Ce lundi 2 mars 2026, les dirigeants des Émirats arabes unis, du Qatar et de Bahreïn ont engagé des discussions avec le président russe Vladimir Poutine pour tenter de désamorcer la crise née des frappes iraniennes contre leurs territoires. Ces attaques, menées en représailles aux frappes américano-israéliennes du 28 février, ont visé des bases américaines et des infrastructures civiles dans plusieurs pays du Golfe.

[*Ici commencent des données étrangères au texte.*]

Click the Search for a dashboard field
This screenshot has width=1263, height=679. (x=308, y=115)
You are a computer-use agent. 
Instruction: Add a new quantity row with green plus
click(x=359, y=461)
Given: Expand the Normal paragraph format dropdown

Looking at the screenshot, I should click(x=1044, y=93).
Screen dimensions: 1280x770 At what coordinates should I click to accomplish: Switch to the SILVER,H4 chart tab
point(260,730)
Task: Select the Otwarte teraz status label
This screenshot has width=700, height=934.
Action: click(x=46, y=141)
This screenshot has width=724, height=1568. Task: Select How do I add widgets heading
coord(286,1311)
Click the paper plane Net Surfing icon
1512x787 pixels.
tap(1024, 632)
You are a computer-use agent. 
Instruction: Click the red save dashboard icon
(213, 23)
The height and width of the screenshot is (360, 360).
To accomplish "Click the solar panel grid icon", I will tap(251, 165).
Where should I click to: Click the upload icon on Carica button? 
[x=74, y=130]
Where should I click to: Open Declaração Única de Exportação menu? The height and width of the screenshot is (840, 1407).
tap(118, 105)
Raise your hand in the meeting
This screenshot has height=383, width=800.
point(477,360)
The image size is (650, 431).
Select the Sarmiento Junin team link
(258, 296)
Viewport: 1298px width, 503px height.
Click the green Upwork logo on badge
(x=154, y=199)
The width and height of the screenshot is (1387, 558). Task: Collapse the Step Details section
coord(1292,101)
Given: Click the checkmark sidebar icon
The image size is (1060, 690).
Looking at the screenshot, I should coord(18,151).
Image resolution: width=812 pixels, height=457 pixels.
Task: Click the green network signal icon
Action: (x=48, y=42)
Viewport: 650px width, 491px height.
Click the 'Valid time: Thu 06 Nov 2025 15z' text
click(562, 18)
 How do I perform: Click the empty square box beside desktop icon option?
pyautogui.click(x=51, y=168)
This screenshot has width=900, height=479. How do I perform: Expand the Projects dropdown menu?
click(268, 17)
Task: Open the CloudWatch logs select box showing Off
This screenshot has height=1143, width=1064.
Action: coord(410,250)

Des explosions ont été signalées à Dubaï, Abou Dhabi, Doha et Riyad, causant des blessés et des dégâts matériels. L’Iran affirme cibler la présence américaine, tout en niant attaquer directement ses voisins.
La Russie en médiateur
Face à l’urgence, les États du Golfe cherchent à impliquer la Russie, alliée de Téhéran, dans une médiation. Poutine s’est engagé à transmettre les préoccupations de ses interlocuteurs à l’Iran et a exprimé sa volonté d’apaiser les tensions. Cette ouverture diplomatique survient alors que la crise perturbe déjà les marchés énergétiques, avec des suspensions de production et des incendies dans des raffineries saoudiennes.
Les observateurs redoutent une extension du conflit impliquant le Hezbollah et d’autres acteurs régionaux.